What we do and what we say matters, the reading tells us. Our words and actions change people’s lives - for better or for worse - in ways we may never be aware of. We have more power than we think. We can bind people, tying them up in knots of resentment and anger, constantly going over old hurts. Or we can loose them from those bonds, recognising the hurt they have caused, but letting them, and ourselves, move on to new things. They might change and grow; they might not, but we have set them free to live their own lives, and that sets us free in the process. It’s not easy. It’s not simple. That’s why we need God’s help, which is just what the end of the reading promises.  

 

Where two or three are gathered in my name, I am there among them, says Jesus. Those words are often used in the context of worship – God is there even if there aren’t many people – but it takes on a different meaning altogether when we read it in this context. Jesus isn’t just present where two or three are praying together in peace and harmony; he is also there when two or three are fighting like cats and dogs, struggling to come to some agreement. He is present to help us see through our differences to the image of God in each of us.

 

Owe no one anything, except to love. Love isn’t a contract; it’s a limitless gift, given to us by God.

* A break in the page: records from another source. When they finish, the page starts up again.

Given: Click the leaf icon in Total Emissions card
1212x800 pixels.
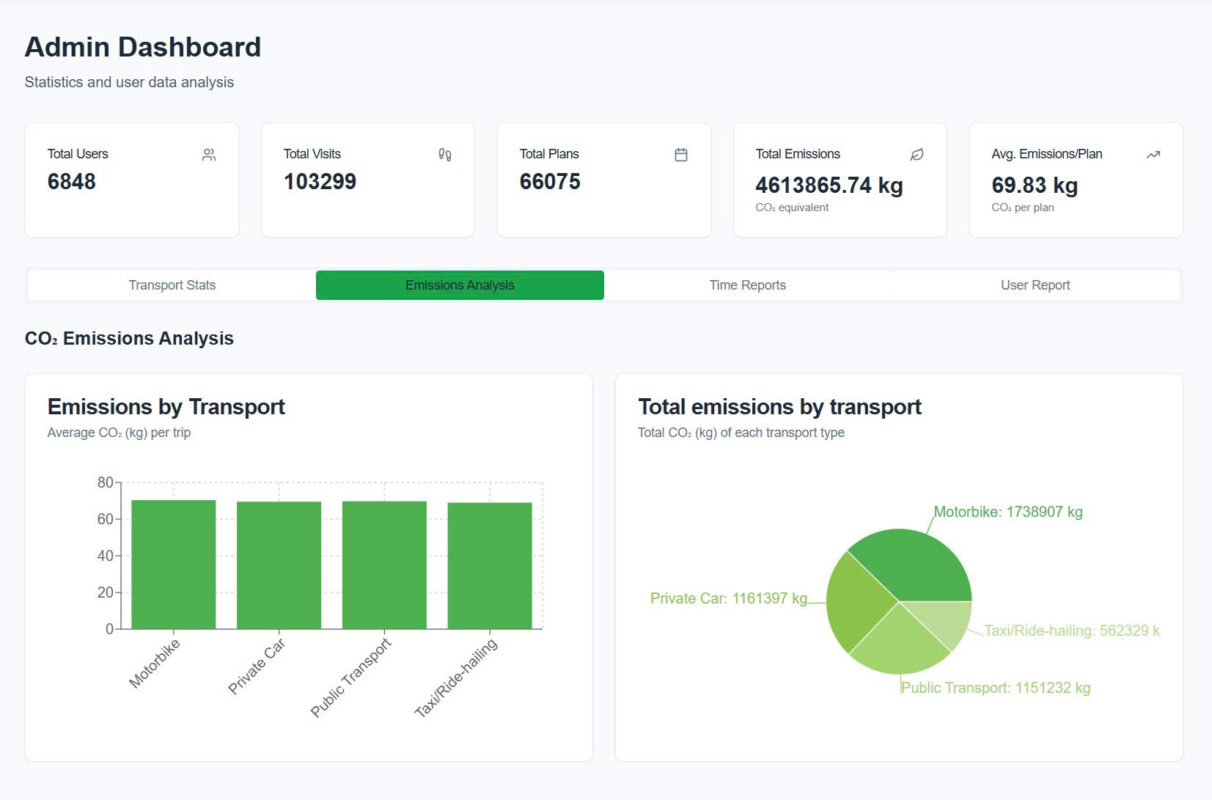Looking at the screenshot, I should 917,155.
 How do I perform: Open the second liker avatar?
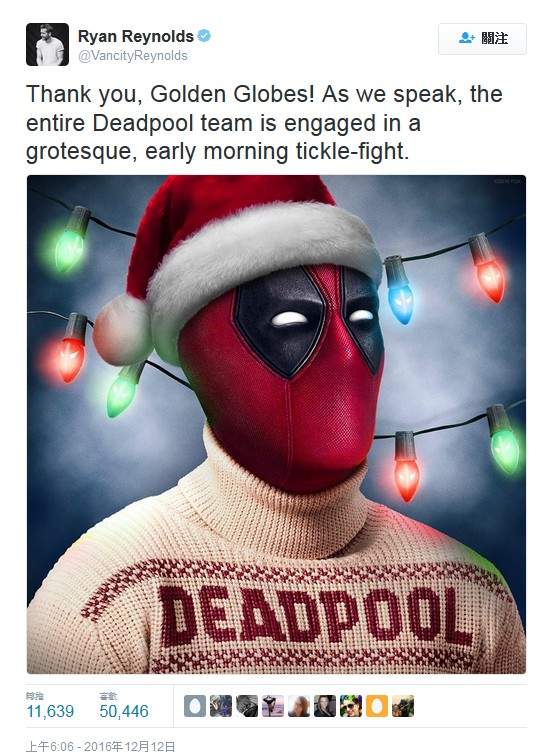coord(221,706)
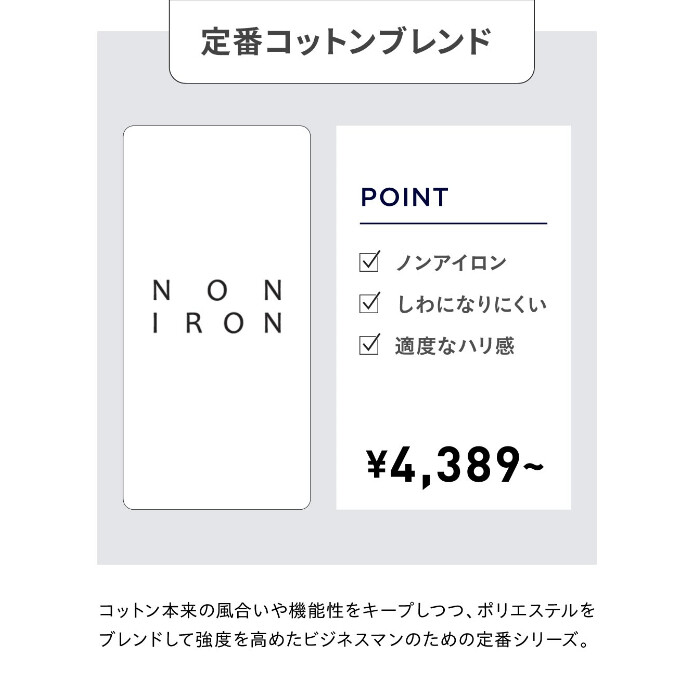
Task: Click the description line starting with ブレンドして
Action: coord(346,639)
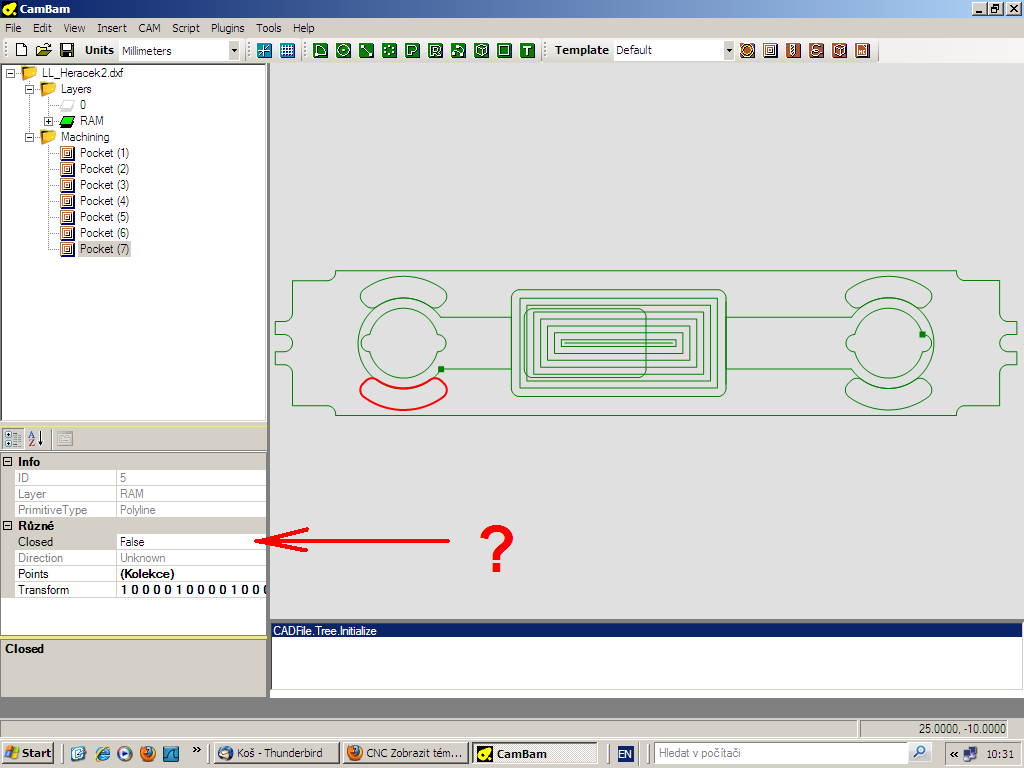Select the Circle drawing tool
The width and height of the screenshot is (1024, 768).
tap(343, 50)
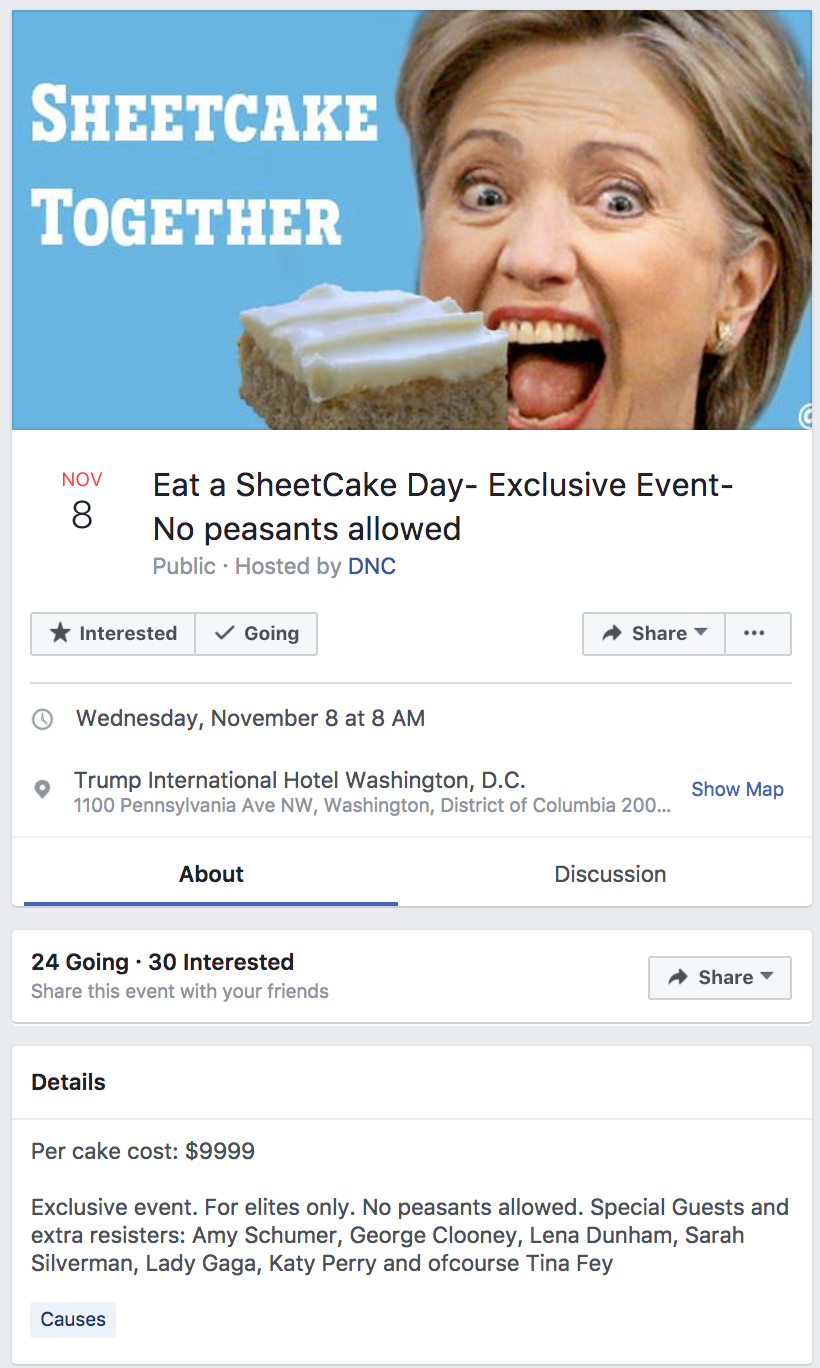Open the three-dots more options menu
This screenshot has width=820, height=1368.
tap(755, 634)
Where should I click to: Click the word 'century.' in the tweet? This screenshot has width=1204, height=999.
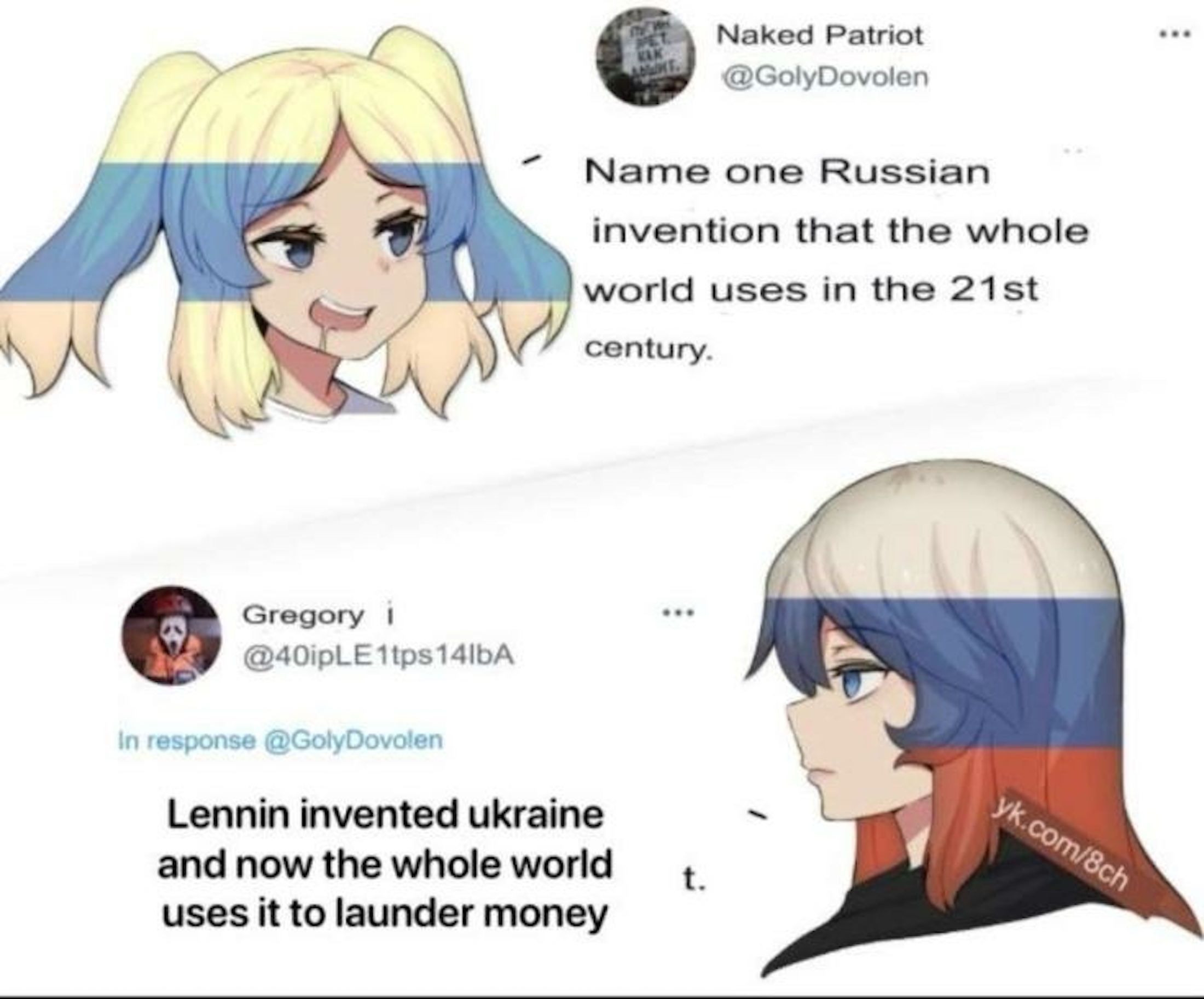[648, 349]
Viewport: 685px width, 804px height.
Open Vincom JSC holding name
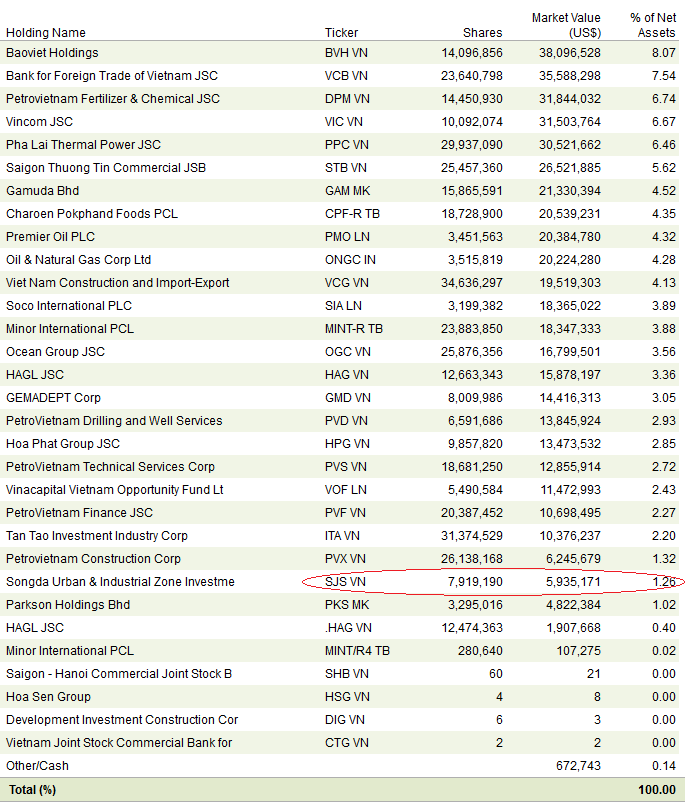pos(39,122)
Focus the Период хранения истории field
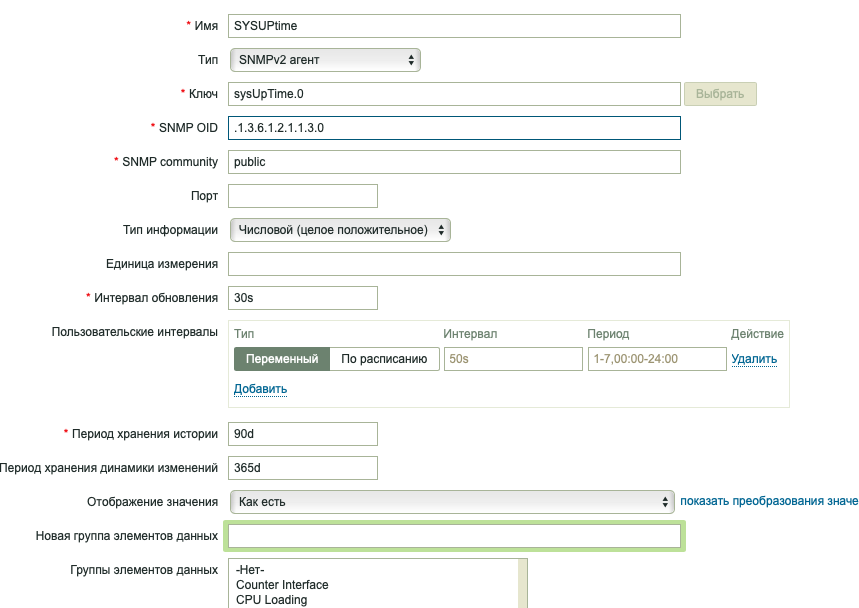The image size is (859, 608). coord(303,434)
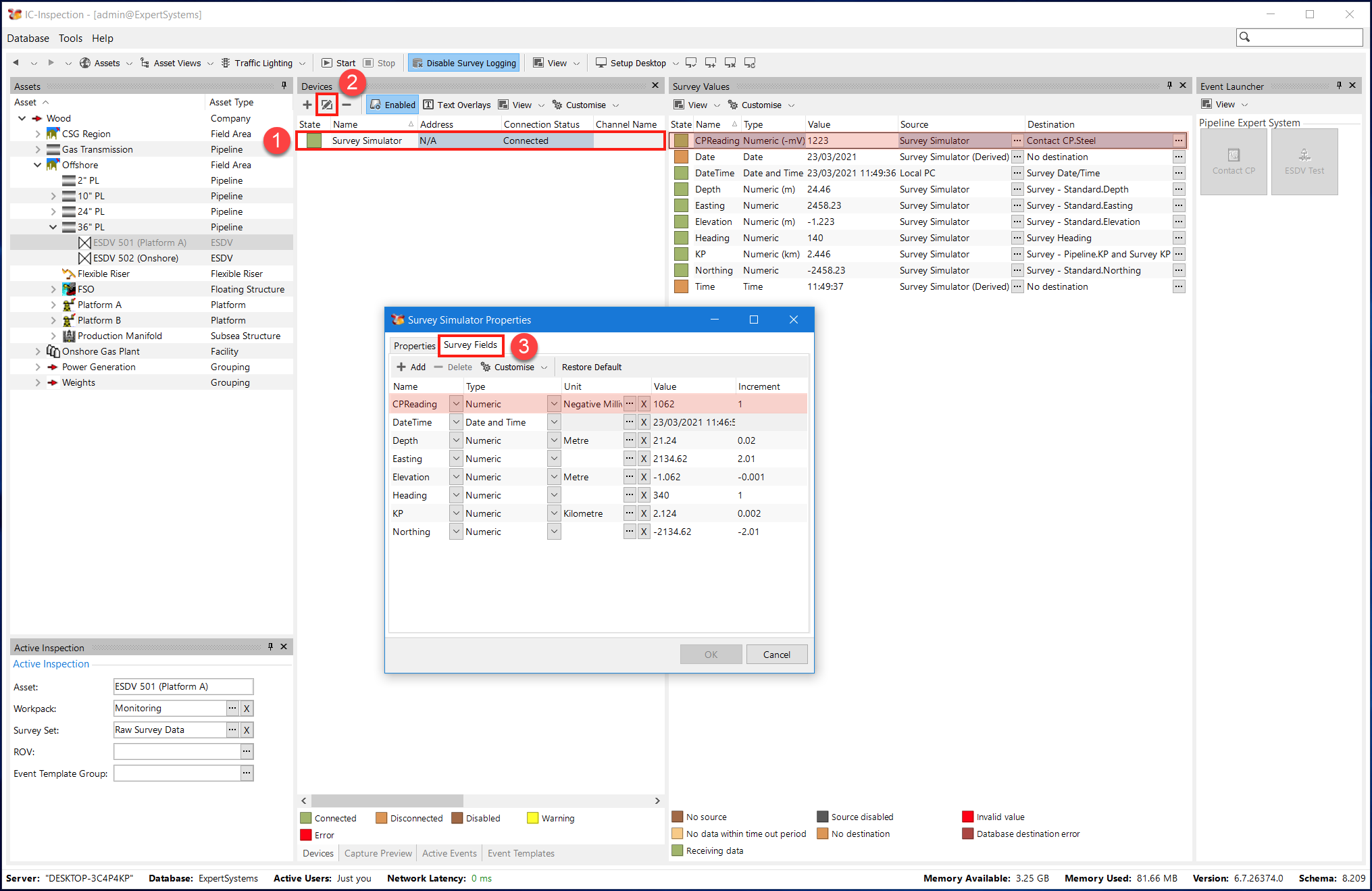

He is like a father, who welcomes back the prodigal son who has wasted the money he’s been given, with generosity that seemed ridiculous to those around him, and no guarantee that the son won’t go and do the same all over again. He is like a shepherd, who leaves 99 sheep in the wilderness to look for the one that is lost, or a woman who throws a party for her friends when she finds the coin she’s lost, even though the party probably cost as much as the coin was worth. The Gospels tell us that unlike  money, time and energy, there’s no danger that the love of God will run out, and this is the love that is his gift to us. We don’t need to ration it. It grows in the giving, so we can share it generously with anyone who needs it, and if we do so, we will find that there is always more than we can ask or imagine still to draw on.